In almost all of the other games that he played toward the back end of last season, he excelled. So why is it that he has to set about proving himself all over again?
The youngster's assertion that the entire squad will have to fight for their places is an interesting one. Gerard Pique hasn't enjoyed the best of times recently but will Luis Enrique honestly have the bottle to drop a World Cup winner in favour of a 23-year-old with only a handful of first-team games under his belt?
It's highly unlikely Mathieu will be dropped either even if he fails to settle quickly. You don't pay out €20 million for a benchwarmer, especially when the player only has a few seasons left at the top level at best.
Similarly, any other acquisitions are unlikely to sign unless there is a guarantee of minutes on the pitch.
If Bartra finds he genuinely cannot break into the first-team starting picture on a regular basis, for whatever reason, then surely the time has come, or is on the horizon, where he should seriously consider his options.

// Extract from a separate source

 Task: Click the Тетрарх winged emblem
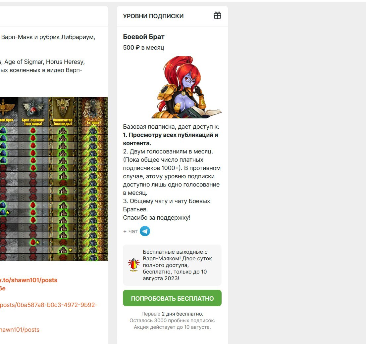[93, 108]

There will be no shortage of takers and Bartra is too good to be sat around as a bit-part player at Barca.
Neymar and Marc Bartra pic.twitter.com/GALMlYzNCO— (@FootballersDamn) June 24, 2014
While the lure of playing alongside stars such as Neymar, and representing the club you support and grew up with is patently obvious, Bartra risks stunting his own development and future growth if he stays in the shadows for too long.
It's now or never.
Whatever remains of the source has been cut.